▸ **About this exercise**: Leave out the pictures, and quote exactly the lines running from the one with "Where should I" through the last line of the entries below.

▸ **Stored entries**:
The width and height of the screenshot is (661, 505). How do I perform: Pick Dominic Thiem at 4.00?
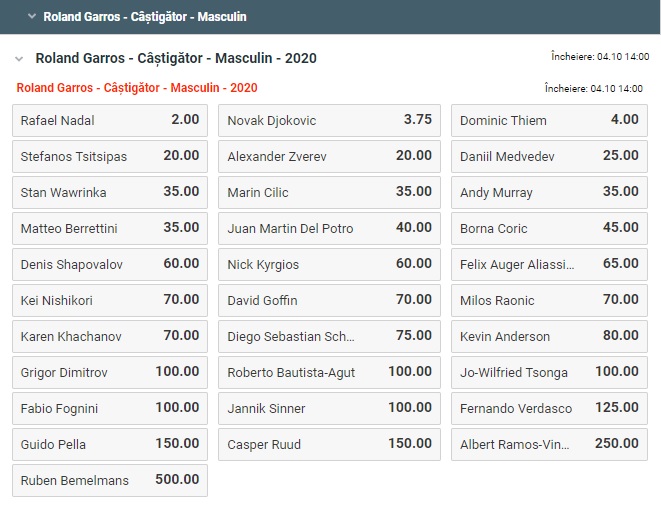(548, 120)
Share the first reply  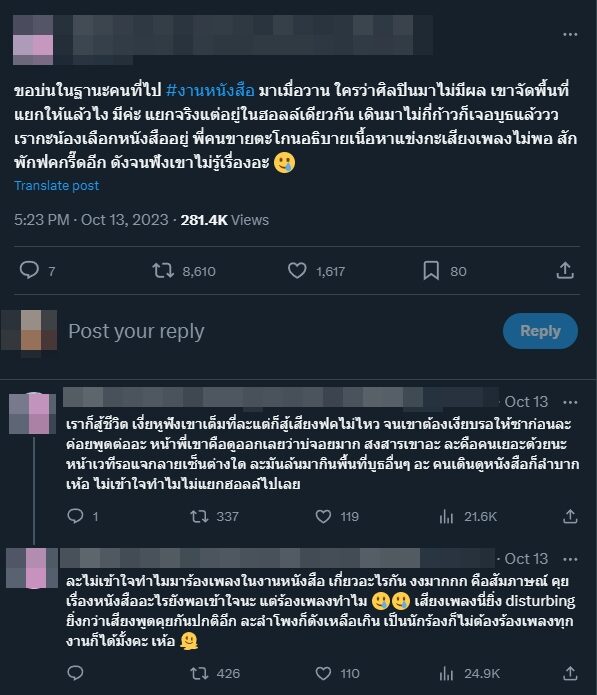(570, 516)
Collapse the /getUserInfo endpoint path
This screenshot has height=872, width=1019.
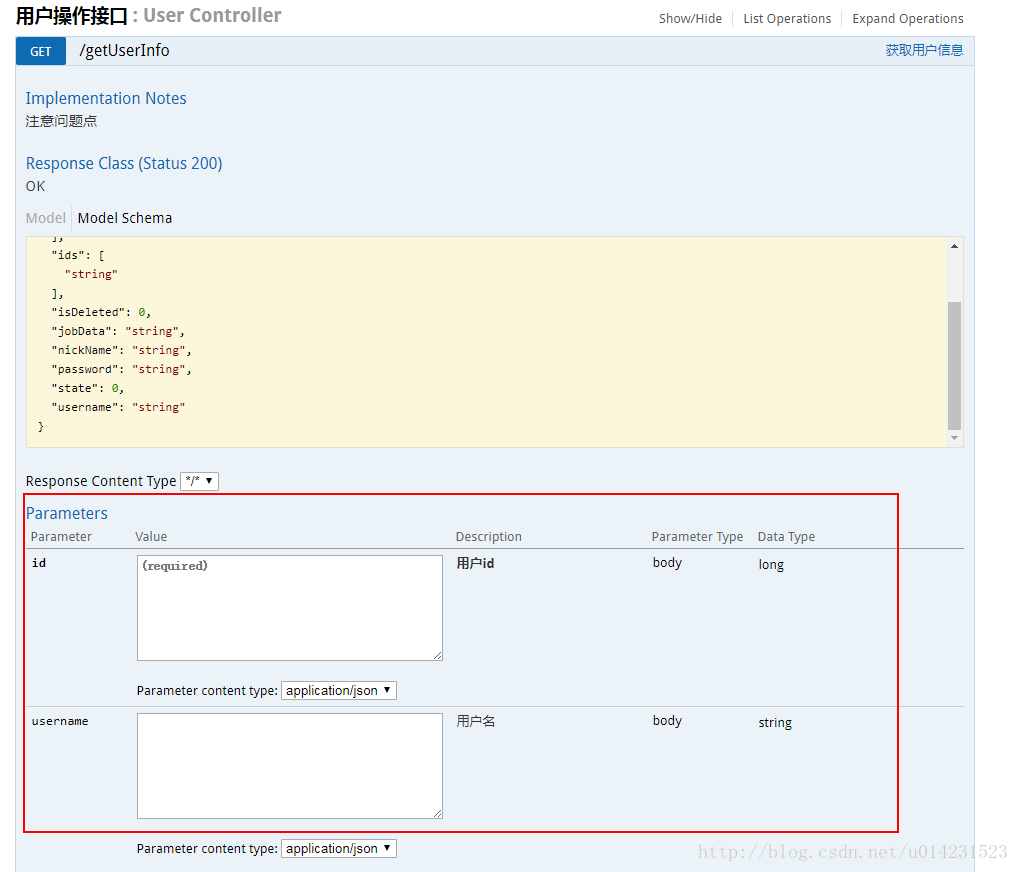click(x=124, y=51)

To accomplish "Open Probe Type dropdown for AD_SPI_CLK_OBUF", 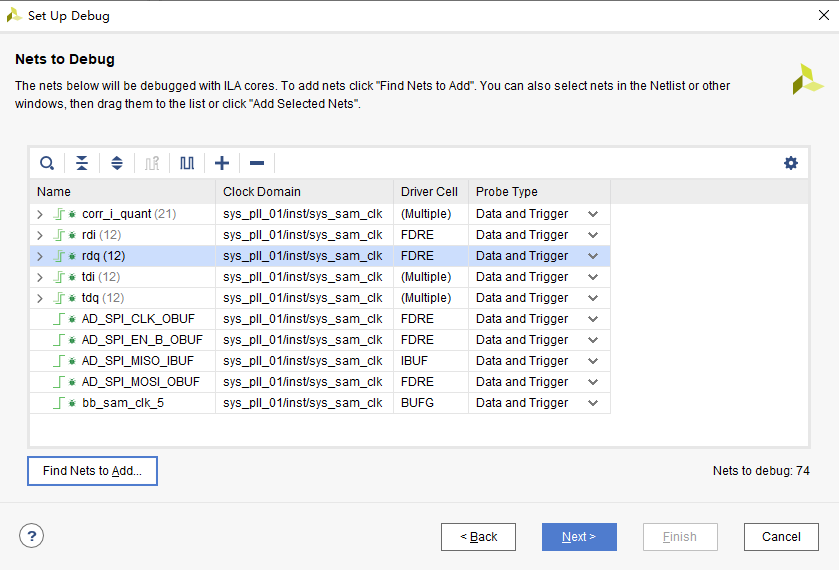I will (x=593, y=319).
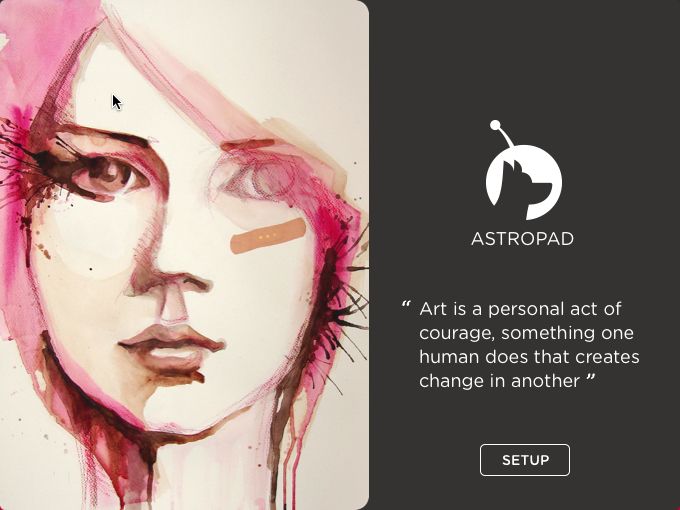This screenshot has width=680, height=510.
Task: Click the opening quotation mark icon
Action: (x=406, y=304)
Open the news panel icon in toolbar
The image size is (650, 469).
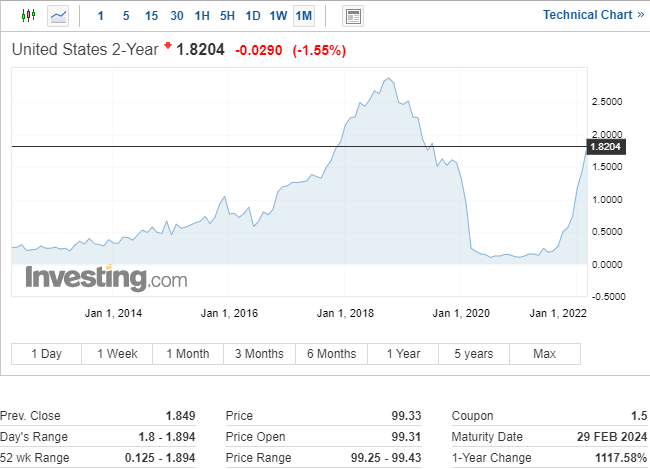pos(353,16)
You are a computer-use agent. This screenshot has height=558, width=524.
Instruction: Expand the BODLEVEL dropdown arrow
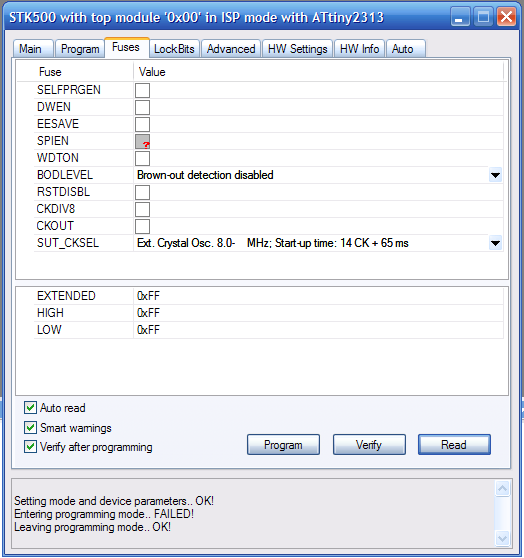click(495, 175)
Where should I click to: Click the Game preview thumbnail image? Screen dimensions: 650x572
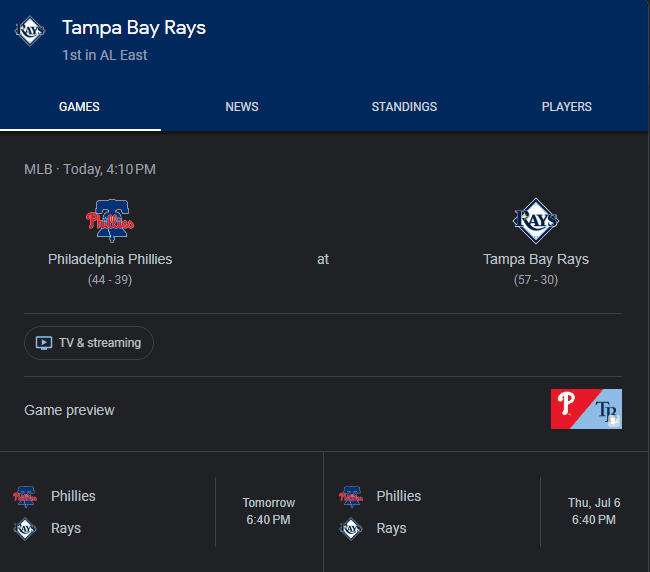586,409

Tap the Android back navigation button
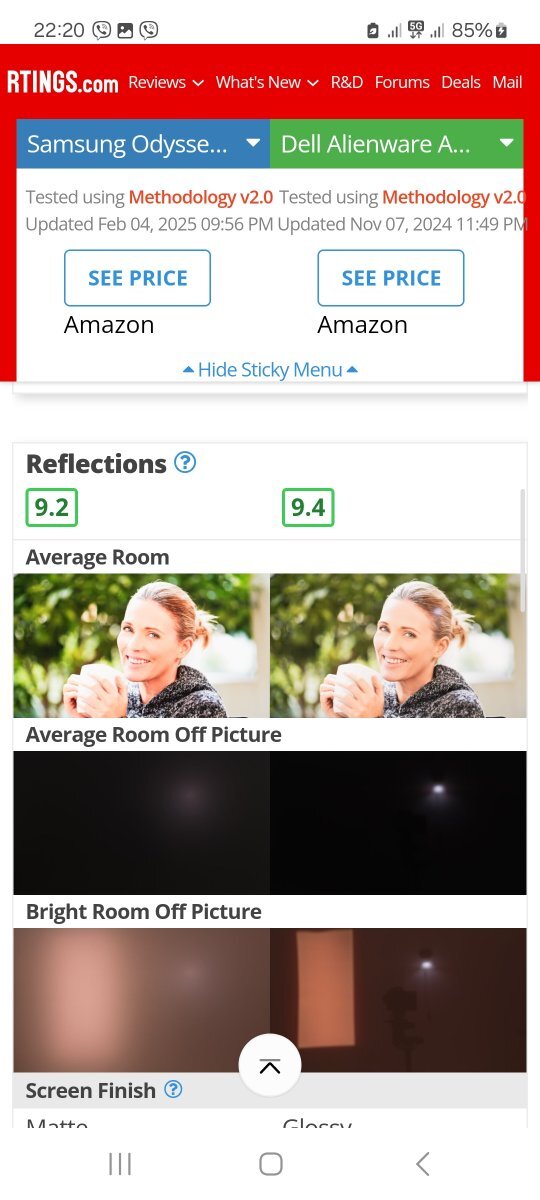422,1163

▸ **Response area**:
Where should I click to: Click the Game preview thumbnail image? Screen dimensions: 650x572
586,409

Tap the Android back navigation button
422,1163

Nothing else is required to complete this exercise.